The 37-year-old had been part of a steady exodus west after the continent’s ex-communist contingent joined the European Union. Open borders allowed doctors, engineers and builders to garner higher salaries elsewhere, escaping corruption and poor health care in the process. The shift helped richer countries struggling with aging populations but left the workers’ homelands scrambling to fill jobs.
The virus has reversed a chunk of the migrant flows almost overnight: eastern countries now have an abundance of workers. The question is whether they’ll stay. While wages haven’t caught up, the region suffered far fewer COVID-19 deaths than western Europe and governments in Romania, Ukraine and Serbia are keen to retain at least some of those who’ve come back. People like Danaila may stick around.
“I don’t want to return to Italy because life among strangers is hard,” she said. “I’ll see what happens in the next few months. If I manage to get a job here, that would be great.”
Looking for employment right now is tough as eastern Europe’s boom of recent years becomes what’s shaping up to be its deepest slump since the fall of the Iron Curtain. But despite hitting records, unemployment isn’t seen reaching the levels of places like Italy and Spain.
Romania -- which lost at least 4 million citizens to emigration since joining the EU in 2007, more than any other member-state -- reckons at least a third of those who’ve returned are actively looking for jobs and can help power construction, agriculture and industry in the coming years. One initiative is targeted at them: a 40,000 euro ($43,350) grant to start a farm.

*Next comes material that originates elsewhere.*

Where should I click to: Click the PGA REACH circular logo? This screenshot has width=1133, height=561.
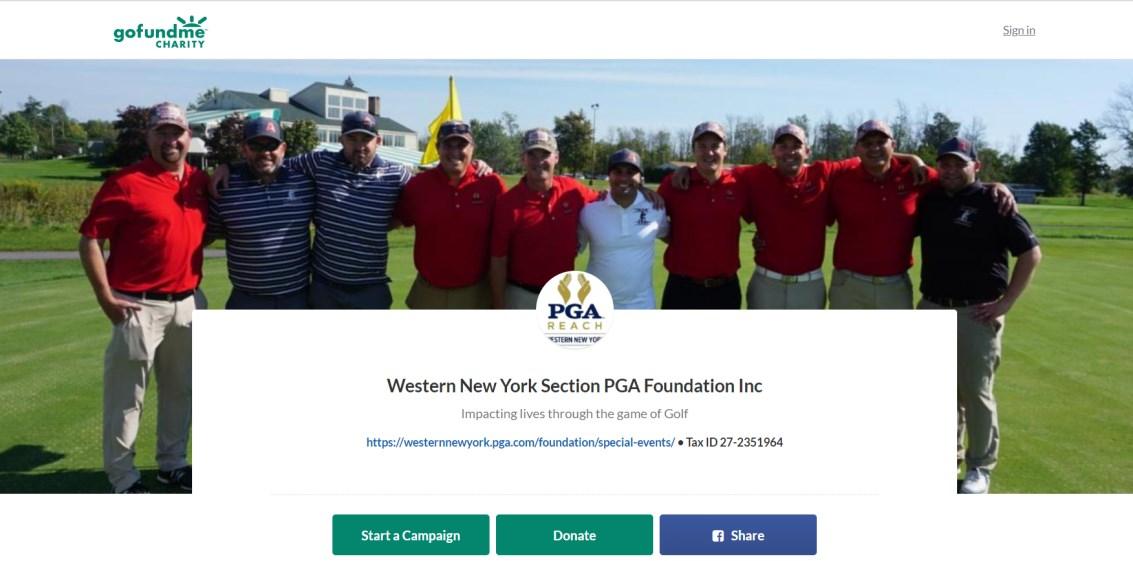574,309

“It’s a priority for the government to retain these people -- we’ll do it through investments, by creating new jobs,” Finance Minister Florin Citu said. “Before the crisis, many companies complained that they can’t find workers. Now, the workforce is here and we need to support it.”
In Ukraine, President Volodymyr Zelenskiy has longed to lure back those who left after the EU granted visa-free travel in 2017. As many as 1 million were in Poland alone before the crisis struck.
While there’s been less of a rush home than in Romania, Ukraine’s central bank estimates that about 300,000 people returned during lockdown -- 10% of the total. One program will offer them cheap loans to start businesses. A ‘Great Construction’ project to upgrade roads will add 170,000 jobs.
Companies looking to fill seasonal positions in the UK, Finland and Germany with Ukrainians are also facing a tougher time. They must provide medical insurance and contracts of at least three months.
In Serbia, President Aleksandar Vucic says about 400,000 workers have arrived home amid the pandemic, most having lost temporary jobs and social and health insurance. The inflow is equivalent to 6% of the population and a fifth of the workforce. Officials have urged them to take jobs in agriculture.
‘Most will leave’
Not all eastern European nations have seen big influxes. Poles, who make up the biggest foreign group in the UK, are largely settled and have remained where they are. It’s a similar story for the Baltic region, which has been among the worst-affected by mass emigration since the collapse of the Soviet Union.
And those who have come back did so for an array of reasons -- Easter being a big one. Bulgaria is a case in point. While 360,000 citizens returned since February, 285,000 have left again. Data later this year on remittances, which reached $12 billion in Ukraine in 2019, will paint a clearer picture.
“In the short term, the impact will be on higher social spending for the state because the economy won’t be able to absorb everyone,” said Dan Bucsa, an economist at UniCredit Bank AG. “It’s very likely most will leave again once the situation calms down.”
Romania, like most countries, has enough to worry about with the virus, having suffered more than the other eastern EU members. But if officials can find time and resources to reach out to people like Danaila, it may be better off once the economy overcomes its slump.
“I have a 12-year-old son who’s the main reason I want to stay,” she said. “Being away from him has been the most difficult thing I ever did but when I look at the things he has now -- a computer, clothes, everything he needs -- I realize that with the wages in Romania I’d never have afforded it all. People say things have changed here as well. I’ll see.”